Começa a perceber-se melhor as vias pelas quais a pandemia tendeu a fazer aumentar a produtividade do trabalho. A transformação digital impulsionada pela pandemia, acelerando tendências já emergentes, combinada com a redução das horas trabalhadas, terá aumentado a eficiência das empresas que melhor se conseguiram ou puderam adaptar-se aos confinamentos. Claro que tendências opostas poderão ter ocorrido, como é o caso da destruição de postos de trabalho gerarem perda de competências não imediatamente supridas ou o retardamento de processos de investimento, através dos quais a inovação e nova tecnologia são introduzidos.
Mas há ainda que considerar os efeitos de realocação de recursos entre setores. Os economistas do BCE chegam a valores elevados: cerca de 30 a 40% do crescimento da produtividade agregada do trabalho foram explicados por reafectações entre setores. O que, considerando a dificuldade em transformar esses movimentos em duradouros, explicaria também a queda do crescimento da produtividade já em recuperação pandémica. E seguramente que a destruição criadora, substituindo empresas em que a transformação digital é residual por empresas que nessa transformação a sua razão de ser, acentua o efeito pandémico positivo sobre a produtividade.
Moral da história:
A estagnação ou o baixo crescimento da produtividade manifestaram-se nas duas últimas décadas como uma das manifestações mais notórias da vulnerabilidade europeia quando confrontamos os seus padrões de competitividade com os das regiões mais dinâmicas da economia global. É uma ironia trágica que o panorama se tenha alterado suportando os custos elevados de uma crise pandémica, receita indesejável para resolver um problema que tem de estar no coração da política europeia e da zona euro, sobretudo agora que os custos da transição energética e climática não produzirão a curto prazo um movimento favorável à produtividade, antes pelo contrário.
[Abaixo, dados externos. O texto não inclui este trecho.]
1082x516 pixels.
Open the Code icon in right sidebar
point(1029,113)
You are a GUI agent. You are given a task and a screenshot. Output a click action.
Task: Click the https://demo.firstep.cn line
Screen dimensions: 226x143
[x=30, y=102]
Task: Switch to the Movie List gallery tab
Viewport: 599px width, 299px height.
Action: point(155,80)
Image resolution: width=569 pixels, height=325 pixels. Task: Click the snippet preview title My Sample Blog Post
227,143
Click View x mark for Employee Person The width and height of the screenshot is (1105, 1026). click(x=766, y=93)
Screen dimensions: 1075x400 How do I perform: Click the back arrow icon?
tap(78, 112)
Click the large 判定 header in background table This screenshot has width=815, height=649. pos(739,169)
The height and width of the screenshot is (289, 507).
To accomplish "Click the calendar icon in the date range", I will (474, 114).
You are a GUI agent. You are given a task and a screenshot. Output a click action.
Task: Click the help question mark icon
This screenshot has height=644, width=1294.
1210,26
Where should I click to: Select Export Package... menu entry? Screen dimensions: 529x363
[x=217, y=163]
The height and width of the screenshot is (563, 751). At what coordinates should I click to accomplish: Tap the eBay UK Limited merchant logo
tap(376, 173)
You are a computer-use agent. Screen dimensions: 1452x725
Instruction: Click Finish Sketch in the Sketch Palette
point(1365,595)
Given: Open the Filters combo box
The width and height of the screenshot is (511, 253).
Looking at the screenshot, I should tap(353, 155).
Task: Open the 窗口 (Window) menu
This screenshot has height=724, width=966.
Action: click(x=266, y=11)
Mas a pandemia acabou por fornecer um guião, não o do sacrifício da saúde das populações, mas através dos seus efeitos indiretos da adaptação à transformação digital.
As tecnologias digitais não podem ser entendidas apenas como um mundo de “nerds” lunáticos, mas como uma grande oportunidade de inovação nos modelos de negócio e na organização interna e do trabalho que recrutam, acaso as empresas compreendam o seu potencial e se capacitem em termos de gestão e de formação dos seus quadros e trabalhadores.
Nota final:
Independentemente de voltar ao tema em próximos posts, sobretudo do ponto de vista da aplicação à realidade portuguesa, um artigo de junho de 2021, de economistas ligados à Nova Economics Club da Nova School of Business and Economics, em colaboração com o GPEARI, anuncia que “de acordo com os resultados obtidos, a produtividade do trabalho das empresas portuguesas desceu 5,87% em 2020, sendo a dimensão da queda dependente de características das empresas tais como a dimensão, o setor de atividade e a dimensão de exportação”(link aqui). Não boas notícias, por conseguinte.